[Entries taken from a collection]
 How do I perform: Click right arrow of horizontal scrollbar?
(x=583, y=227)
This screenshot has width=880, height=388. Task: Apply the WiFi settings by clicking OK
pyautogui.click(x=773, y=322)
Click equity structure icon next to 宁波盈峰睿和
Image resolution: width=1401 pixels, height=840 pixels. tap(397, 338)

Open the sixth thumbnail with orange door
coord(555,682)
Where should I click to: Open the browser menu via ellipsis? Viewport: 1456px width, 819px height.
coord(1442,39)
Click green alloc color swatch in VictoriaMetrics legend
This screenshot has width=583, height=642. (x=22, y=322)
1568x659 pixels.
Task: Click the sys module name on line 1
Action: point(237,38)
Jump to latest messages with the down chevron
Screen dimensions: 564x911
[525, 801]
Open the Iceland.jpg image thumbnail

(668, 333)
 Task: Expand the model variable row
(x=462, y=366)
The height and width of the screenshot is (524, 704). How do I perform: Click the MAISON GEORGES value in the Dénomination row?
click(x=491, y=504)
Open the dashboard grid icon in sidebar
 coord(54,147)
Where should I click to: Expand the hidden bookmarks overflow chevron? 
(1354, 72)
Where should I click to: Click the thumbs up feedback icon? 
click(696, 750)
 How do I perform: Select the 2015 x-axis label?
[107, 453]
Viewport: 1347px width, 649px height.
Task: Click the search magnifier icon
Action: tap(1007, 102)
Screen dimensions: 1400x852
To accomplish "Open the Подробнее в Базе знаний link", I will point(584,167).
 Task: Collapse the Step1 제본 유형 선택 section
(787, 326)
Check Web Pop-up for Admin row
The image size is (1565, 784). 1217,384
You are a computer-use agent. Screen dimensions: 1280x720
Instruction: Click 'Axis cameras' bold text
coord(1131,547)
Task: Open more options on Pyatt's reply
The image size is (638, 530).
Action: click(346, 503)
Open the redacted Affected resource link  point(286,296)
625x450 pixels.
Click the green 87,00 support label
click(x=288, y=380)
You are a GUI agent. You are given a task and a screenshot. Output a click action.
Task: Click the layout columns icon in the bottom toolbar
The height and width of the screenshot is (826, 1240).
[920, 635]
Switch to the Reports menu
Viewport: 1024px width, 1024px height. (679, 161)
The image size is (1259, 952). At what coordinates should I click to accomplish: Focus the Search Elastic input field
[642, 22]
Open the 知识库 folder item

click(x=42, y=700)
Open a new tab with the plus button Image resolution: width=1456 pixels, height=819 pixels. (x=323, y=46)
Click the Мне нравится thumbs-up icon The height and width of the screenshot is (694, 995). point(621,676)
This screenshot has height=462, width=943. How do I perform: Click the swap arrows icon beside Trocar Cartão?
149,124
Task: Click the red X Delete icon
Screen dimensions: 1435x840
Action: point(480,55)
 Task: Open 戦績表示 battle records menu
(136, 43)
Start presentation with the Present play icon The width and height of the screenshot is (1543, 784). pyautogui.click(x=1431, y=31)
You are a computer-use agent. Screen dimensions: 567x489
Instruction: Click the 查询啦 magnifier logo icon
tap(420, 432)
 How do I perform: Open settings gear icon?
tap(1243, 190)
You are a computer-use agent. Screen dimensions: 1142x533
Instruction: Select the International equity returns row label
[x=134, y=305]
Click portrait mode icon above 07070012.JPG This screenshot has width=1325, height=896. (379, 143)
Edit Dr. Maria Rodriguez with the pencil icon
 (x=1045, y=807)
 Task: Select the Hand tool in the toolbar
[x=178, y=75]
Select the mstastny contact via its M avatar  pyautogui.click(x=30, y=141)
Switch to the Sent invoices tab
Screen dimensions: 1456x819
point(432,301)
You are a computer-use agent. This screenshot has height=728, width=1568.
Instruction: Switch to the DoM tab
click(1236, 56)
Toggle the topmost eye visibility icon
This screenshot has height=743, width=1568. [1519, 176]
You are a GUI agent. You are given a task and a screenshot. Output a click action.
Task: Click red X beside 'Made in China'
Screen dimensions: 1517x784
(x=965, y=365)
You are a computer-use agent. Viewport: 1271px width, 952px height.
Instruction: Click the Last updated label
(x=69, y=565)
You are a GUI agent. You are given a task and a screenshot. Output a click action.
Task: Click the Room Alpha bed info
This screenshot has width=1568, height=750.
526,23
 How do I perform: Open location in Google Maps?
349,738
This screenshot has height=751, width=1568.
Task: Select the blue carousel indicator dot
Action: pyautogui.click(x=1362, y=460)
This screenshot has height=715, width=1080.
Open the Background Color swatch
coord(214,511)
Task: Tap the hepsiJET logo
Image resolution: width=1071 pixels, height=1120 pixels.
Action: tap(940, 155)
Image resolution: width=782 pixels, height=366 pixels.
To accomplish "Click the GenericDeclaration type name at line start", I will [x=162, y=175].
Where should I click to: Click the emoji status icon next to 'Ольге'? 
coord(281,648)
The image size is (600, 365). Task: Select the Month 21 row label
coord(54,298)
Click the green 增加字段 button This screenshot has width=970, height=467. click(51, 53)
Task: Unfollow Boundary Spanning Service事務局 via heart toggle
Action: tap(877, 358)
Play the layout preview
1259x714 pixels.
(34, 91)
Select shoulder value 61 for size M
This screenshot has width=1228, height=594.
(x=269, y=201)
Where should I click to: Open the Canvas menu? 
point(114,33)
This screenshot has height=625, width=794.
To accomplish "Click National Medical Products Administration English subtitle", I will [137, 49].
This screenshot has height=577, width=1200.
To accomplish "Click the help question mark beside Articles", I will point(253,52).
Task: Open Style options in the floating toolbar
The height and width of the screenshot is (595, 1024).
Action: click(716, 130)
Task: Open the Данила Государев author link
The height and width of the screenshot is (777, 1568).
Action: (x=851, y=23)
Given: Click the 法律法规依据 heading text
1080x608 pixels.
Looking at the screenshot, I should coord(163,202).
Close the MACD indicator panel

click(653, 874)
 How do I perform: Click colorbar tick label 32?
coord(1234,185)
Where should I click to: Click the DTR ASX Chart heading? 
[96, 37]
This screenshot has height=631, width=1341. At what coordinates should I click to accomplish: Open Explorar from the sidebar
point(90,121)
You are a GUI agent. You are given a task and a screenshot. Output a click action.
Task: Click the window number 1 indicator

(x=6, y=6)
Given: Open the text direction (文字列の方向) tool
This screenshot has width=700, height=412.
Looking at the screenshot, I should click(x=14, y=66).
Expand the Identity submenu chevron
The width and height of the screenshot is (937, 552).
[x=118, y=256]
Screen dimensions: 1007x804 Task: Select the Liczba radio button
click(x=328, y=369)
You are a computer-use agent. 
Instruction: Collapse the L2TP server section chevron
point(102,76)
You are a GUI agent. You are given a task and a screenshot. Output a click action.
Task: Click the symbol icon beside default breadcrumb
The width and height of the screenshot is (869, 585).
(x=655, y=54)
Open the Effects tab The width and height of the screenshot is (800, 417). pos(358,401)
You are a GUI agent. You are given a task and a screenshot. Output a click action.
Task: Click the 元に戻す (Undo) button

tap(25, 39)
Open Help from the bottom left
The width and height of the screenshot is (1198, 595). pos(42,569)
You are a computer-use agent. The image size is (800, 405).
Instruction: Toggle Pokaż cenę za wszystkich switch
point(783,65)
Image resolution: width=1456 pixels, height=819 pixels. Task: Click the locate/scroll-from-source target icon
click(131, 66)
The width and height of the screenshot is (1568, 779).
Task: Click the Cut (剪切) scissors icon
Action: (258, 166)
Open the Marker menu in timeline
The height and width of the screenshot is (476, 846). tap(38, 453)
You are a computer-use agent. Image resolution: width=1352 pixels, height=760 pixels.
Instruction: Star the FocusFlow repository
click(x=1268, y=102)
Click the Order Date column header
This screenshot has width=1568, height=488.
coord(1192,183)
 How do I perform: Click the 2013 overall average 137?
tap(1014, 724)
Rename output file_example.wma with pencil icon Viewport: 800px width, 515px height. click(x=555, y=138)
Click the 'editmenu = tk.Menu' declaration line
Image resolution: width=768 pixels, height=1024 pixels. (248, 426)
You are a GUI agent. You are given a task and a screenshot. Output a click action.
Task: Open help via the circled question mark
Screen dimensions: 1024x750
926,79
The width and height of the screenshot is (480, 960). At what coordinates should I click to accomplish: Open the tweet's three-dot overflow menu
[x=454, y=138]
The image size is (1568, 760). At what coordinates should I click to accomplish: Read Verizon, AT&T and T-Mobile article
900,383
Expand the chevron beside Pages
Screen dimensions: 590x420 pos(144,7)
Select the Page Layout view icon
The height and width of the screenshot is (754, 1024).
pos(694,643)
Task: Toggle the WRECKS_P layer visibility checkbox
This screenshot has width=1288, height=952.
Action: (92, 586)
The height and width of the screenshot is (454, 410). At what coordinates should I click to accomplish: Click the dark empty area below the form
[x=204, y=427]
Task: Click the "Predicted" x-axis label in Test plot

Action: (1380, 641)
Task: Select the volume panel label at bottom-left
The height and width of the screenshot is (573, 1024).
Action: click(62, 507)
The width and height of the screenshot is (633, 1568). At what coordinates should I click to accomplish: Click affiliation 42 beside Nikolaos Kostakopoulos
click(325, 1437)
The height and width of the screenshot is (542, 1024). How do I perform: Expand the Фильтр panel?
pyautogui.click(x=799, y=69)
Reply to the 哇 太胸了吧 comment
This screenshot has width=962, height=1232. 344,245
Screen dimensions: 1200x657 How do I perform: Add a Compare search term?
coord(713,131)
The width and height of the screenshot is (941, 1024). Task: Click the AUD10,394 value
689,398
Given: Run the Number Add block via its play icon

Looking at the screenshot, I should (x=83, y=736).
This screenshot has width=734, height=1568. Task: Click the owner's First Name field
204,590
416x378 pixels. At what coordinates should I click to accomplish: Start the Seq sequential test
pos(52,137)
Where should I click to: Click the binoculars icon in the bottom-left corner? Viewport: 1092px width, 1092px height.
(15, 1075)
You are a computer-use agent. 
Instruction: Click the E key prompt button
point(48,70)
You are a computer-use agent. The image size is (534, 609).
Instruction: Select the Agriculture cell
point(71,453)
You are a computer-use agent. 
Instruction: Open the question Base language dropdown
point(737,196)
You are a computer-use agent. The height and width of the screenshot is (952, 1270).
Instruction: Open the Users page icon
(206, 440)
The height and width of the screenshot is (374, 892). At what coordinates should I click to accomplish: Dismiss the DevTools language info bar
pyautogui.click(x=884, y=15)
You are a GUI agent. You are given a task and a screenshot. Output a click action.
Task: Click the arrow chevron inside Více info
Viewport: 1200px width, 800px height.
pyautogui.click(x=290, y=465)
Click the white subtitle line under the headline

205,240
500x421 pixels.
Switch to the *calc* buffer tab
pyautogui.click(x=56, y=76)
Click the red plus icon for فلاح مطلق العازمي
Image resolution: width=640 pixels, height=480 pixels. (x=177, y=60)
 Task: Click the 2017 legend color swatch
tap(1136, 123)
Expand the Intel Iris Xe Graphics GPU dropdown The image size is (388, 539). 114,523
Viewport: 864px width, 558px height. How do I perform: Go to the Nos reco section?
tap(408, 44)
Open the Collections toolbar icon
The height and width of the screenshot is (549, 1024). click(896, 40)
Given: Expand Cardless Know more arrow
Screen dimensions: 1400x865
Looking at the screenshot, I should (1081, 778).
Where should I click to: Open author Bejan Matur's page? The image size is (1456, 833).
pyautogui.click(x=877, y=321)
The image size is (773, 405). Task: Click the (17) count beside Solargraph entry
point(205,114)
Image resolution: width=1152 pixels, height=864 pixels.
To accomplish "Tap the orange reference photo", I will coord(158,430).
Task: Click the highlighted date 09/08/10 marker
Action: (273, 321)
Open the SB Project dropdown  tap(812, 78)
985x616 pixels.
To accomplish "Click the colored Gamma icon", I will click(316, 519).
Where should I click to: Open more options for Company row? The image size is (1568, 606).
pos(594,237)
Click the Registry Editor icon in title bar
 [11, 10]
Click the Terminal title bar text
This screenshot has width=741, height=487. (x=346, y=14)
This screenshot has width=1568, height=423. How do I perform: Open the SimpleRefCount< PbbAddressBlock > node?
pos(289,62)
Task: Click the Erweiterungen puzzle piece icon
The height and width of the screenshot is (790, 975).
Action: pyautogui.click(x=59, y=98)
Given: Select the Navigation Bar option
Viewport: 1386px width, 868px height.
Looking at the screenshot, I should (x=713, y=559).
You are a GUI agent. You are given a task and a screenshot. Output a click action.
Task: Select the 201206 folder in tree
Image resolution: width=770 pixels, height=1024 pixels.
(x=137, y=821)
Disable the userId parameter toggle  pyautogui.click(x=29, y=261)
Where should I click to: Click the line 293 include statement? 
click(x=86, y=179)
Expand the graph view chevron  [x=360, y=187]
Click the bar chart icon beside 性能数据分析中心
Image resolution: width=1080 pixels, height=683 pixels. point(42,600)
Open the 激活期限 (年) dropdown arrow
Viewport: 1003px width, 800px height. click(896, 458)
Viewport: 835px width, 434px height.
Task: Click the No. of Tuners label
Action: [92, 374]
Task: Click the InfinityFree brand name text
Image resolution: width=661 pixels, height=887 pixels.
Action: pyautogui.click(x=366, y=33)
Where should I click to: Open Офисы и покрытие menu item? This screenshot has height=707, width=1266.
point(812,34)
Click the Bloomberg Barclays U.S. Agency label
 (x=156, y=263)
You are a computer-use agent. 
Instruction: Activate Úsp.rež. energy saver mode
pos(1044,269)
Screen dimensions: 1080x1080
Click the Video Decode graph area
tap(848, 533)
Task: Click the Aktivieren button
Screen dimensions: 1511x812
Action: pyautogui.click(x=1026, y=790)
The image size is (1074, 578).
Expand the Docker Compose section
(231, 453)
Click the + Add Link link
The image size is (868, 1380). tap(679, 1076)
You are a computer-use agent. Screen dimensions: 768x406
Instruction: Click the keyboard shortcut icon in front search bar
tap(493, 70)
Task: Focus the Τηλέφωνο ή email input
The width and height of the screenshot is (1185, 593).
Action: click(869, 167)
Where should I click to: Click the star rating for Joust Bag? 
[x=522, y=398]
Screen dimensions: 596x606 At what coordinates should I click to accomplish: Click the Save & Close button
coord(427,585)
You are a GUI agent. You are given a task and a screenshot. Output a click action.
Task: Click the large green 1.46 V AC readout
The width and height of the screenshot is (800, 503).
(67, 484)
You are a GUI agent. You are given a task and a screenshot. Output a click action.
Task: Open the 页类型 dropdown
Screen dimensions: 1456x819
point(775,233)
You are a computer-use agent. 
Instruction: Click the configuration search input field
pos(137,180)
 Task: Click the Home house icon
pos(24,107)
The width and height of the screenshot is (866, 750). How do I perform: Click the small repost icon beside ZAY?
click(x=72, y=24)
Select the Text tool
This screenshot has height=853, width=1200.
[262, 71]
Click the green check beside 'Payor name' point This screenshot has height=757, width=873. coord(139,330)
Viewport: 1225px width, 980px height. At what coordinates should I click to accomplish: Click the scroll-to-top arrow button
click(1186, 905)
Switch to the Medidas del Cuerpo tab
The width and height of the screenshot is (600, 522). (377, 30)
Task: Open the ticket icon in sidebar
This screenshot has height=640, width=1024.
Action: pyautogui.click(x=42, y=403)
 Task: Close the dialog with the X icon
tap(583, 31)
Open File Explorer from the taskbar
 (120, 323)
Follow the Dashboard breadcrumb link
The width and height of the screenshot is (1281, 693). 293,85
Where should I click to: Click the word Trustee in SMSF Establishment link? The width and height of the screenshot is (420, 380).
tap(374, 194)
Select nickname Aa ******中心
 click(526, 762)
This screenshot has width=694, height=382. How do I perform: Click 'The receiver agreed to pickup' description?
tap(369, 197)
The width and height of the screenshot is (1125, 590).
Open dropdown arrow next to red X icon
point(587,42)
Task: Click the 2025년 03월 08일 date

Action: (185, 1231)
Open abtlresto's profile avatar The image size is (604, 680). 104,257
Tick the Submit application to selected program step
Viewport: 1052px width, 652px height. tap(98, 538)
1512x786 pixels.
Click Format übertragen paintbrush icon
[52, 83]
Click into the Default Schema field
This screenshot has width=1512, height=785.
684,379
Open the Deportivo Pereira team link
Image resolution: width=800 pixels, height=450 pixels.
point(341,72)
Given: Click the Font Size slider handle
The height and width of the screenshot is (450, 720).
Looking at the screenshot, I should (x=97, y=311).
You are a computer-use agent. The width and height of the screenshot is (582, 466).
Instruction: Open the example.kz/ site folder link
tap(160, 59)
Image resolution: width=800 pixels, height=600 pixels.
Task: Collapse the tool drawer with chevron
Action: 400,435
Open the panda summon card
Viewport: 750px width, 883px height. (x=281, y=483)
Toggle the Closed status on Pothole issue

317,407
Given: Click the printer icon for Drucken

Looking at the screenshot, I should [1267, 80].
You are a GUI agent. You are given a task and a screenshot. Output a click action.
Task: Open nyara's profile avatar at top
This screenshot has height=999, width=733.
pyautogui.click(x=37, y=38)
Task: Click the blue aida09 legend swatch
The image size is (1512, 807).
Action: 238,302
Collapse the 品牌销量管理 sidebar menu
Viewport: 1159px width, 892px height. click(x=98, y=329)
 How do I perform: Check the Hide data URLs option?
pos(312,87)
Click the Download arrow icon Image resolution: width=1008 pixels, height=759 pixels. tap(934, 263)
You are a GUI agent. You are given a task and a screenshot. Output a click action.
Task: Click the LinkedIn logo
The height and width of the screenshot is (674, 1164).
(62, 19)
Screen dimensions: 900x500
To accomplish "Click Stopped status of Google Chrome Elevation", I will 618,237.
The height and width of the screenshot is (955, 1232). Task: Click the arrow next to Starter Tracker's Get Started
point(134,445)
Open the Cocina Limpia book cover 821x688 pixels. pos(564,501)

What you have to do
Update the records from the beginning through the line with "pyautogui.click(x=773, y=322)", replacing "horizontal scrollbar" with "vertical scrollbar" and changing nothing else. Return only those lines.

Solution to the problem
 How do I perform: Click right arrow of vertical scrollbar?
(x=583, y=227)
This screenshot has width=880, height=388. Task: Apply the WiFi settings by clicking OK
pyautogui.click(x=773, y=322)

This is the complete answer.